TEXTAUSZUG –
Flug FR4978 hob am Sonntagmorgen um 7.29 Uhr vom Internationalen Flughafen in der griechischen Hauptstadt Athen ab. Keine drei Stunden später sollte die Boeing 737 (rund 190 Sitzplätze) von Ryanair in der litauischen Hauptstadt Vilnius landen – ein Flug von EU-Land zu EU-Land.

Die geplante Route führte fast wie mit dem Lineal gezogen nach Norden über Bulgarien, Rumänien, die Ukranie, Belarus. Doch nach gut zwei Stunden wich die Maschine im belarussischen Luftraum vom Kurs ab, dreht nach Osten, um wenig später auf dem Flughafen der Hauptstadt Minsk zu landen. So belegen es Daten des Portals "Flightradar24". Grund für das Manöver sei eine "Notlandung" wegen einer "Bombendrohung", hieß es zunächst.

Aufzeichnungen von "Flightradar24" zeigen die Route von Flug FR4978
Aufzeichnungen von "Flightradar24" zeigen die Route von Flug FR4978

Doch schon kurz darauf verdichteten sich die Hinweise, dass ein beispielloser Vorgang zu dem ungeplanten Stopp in Minsk führte. Ließ der belarussische Langzeit-Diktator Alexander Lukaschenko die Ryanair-Maschine zu Boden bringen, um einen an Bord befindlichen missliebigen Journalisten einsperren zu können? Sehr viel spricht dafür. Mehrere Politiker in der Europäischen Union sprachen ihr Entsetzen aus, sogar von "Staatsterrorismus" des Regimes in Minsk war die Rede.

AUFGABENSTELLUNG –
Wann hob Flug FR4978 laut dem Text über die Landung in Minsk in Athen ab?

DATEN –
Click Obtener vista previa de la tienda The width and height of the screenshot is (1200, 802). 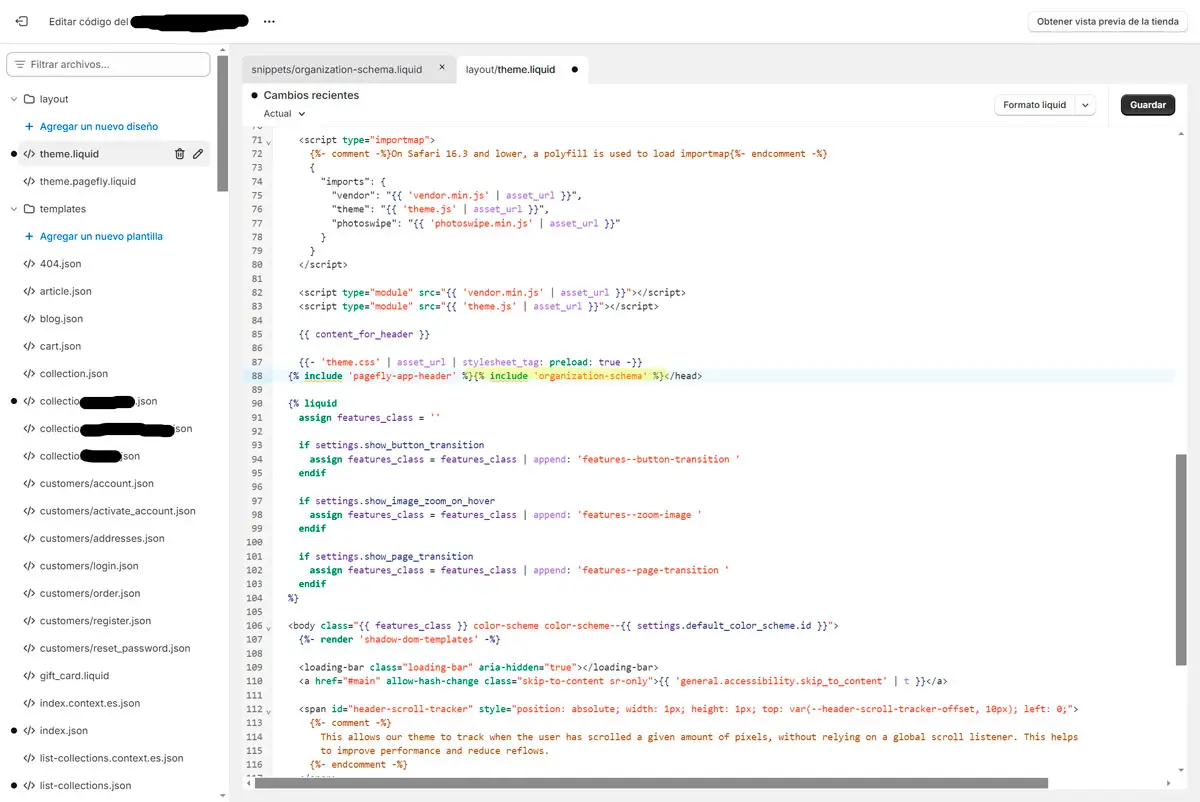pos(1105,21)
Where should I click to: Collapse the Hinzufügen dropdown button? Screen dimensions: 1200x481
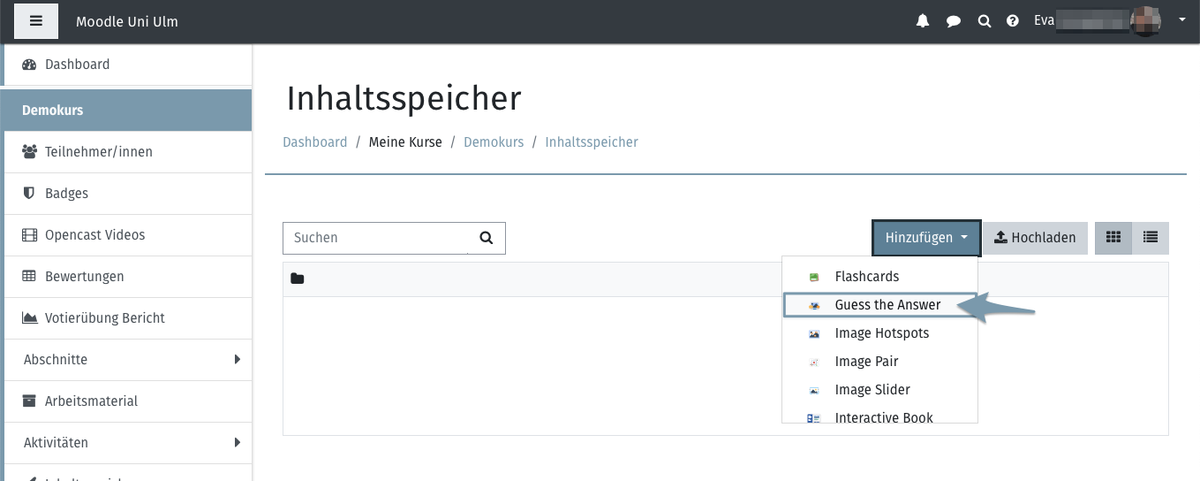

LÖSUNG –
Am Sonntagmorgen um 7.29 Uhr.